## Entries provided

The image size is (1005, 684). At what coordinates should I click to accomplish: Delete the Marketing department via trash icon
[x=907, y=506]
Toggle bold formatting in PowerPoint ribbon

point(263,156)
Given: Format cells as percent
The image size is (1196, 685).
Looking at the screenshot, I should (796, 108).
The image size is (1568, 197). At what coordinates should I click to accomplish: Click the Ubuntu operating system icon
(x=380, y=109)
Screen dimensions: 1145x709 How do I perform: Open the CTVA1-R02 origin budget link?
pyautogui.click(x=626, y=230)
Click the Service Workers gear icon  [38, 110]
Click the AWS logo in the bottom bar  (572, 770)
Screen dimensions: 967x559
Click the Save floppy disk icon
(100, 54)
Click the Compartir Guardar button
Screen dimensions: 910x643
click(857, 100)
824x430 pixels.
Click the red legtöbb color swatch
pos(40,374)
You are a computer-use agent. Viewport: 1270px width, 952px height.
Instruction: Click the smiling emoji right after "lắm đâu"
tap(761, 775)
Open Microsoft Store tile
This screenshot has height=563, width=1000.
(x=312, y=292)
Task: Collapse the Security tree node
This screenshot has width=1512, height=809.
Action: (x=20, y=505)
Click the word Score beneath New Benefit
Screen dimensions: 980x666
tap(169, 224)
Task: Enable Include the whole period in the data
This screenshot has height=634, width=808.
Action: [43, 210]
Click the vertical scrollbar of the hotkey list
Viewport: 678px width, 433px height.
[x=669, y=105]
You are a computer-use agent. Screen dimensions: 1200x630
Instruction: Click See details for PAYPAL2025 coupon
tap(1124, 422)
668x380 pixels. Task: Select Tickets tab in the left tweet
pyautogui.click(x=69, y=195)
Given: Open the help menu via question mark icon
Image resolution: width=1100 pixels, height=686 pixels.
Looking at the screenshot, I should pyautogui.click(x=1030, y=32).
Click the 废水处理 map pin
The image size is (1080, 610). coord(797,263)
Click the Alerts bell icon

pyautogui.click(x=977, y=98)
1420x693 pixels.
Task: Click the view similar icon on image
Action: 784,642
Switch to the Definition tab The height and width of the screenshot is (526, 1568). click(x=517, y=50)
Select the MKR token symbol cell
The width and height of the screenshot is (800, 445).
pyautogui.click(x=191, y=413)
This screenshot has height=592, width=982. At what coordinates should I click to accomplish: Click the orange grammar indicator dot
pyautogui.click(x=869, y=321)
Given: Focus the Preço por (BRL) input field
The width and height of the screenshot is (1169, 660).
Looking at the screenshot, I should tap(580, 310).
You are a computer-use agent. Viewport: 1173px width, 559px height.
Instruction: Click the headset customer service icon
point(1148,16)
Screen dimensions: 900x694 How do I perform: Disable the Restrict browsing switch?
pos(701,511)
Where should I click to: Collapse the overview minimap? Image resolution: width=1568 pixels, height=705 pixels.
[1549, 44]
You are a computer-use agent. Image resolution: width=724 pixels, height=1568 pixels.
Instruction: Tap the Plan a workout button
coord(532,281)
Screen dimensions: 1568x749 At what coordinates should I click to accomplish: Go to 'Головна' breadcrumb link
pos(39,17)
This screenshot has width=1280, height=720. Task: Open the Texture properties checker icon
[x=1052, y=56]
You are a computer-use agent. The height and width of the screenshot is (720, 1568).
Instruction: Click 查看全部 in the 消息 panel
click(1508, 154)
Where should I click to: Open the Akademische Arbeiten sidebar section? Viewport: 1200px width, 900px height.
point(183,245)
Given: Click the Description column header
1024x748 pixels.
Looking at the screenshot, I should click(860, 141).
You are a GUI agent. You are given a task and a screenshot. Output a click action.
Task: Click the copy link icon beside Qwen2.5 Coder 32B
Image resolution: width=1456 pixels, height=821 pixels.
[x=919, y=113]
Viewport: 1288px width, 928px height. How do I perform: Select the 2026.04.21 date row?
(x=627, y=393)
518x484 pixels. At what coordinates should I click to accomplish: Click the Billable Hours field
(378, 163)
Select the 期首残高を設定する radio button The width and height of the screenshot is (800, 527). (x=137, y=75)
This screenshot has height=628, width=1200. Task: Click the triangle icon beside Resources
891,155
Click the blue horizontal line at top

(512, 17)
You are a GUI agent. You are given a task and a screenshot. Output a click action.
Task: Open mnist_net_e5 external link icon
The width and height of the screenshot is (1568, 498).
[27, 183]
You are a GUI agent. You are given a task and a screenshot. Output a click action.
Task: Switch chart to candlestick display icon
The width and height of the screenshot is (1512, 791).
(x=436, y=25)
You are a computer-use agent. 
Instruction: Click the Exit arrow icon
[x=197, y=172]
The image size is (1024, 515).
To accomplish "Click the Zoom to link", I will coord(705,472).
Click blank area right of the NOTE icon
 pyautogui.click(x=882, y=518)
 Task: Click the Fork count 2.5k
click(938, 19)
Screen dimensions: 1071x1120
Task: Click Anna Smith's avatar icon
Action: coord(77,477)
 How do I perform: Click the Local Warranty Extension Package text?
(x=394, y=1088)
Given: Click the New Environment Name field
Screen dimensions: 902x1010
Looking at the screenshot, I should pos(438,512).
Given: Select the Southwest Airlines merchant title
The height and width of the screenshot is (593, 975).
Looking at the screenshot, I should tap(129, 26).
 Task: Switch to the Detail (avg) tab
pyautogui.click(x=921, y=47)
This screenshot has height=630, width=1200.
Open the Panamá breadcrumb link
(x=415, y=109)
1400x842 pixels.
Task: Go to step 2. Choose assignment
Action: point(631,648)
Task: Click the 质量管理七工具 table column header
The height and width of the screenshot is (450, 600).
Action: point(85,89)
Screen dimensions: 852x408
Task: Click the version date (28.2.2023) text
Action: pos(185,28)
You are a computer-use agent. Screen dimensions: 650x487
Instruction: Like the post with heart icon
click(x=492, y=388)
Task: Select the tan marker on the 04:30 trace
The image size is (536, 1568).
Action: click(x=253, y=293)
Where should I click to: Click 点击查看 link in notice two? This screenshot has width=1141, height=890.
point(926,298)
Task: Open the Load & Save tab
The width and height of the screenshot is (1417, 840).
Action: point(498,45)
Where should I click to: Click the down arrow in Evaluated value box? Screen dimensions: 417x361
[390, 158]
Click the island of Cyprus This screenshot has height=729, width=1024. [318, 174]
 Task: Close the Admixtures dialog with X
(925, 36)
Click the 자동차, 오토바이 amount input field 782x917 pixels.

## Goal of the exercise
For each line above that carries the word "input", copy it out.

## Expected answer
Given: Focus the Preço por (BRL) input field
Click the 자동차, 오토바이 amount input field 782x917 pixels.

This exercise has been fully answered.